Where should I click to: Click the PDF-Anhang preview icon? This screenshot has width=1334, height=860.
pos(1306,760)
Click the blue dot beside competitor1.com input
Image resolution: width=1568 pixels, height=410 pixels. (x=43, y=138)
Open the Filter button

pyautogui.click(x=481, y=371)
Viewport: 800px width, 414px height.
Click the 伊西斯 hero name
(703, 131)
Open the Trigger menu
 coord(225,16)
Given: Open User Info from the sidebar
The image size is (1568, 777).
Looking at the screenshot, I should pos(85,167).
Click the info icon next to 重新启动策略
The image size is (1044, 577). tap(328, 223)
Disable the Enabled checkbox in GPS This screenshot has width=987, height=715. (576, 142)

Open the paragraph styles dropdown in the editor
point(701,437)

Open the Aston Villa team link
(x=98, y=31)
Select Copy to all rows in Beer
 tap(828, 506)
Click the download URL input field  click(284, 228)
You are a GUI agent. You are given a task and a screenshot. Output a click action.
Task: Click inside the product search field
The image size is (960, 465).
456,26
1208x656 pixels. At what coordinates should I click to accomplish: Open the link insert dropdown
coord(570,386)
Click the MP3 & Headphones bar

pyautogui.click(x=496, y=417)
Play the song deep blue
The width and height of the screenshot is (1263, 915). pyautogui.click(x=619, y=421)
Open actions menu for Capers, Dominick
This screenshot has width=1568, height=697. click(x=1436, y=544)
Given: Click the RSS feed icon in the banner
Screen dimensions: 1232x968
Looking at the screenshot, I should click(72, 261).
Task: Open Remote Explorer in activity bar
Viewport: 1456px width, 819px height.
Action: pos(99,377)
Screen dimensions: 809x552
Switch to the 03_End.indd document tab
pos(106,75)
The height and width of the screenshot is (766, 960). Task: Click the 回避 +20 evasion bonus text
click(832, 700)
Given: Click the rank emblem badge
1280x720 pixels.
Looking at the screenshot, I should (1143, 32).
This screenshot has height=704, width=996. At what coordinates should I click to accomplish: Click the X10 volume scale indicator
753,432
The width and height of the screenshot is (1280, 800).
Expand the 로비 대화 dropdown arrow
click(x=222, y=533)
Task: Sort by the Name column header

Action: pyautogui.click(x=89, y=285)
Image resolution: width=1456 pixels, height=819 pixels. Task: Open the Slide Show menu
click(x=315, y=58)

+ + + +

## What is needed
Convert the lines from the start of the data through the line containing "pyautogui.click(x=481, y=371)", inclusive, into a JSON list of strings with one string per line and blank lines left out.

## Result below
[
  "Where should I click to: Click the PDF-Anhang preview icon? This screenshot has width=1334, height=860.",
  "pos(1306,760)",
  "Click the blue dot beside competitor1.com input",
  "Image resolution: width=1568 pixels, height=410 pixels. (x=43, y=138)",
  "Open the Filter button",
  "pyautogui.click(x=481, y=371)"
]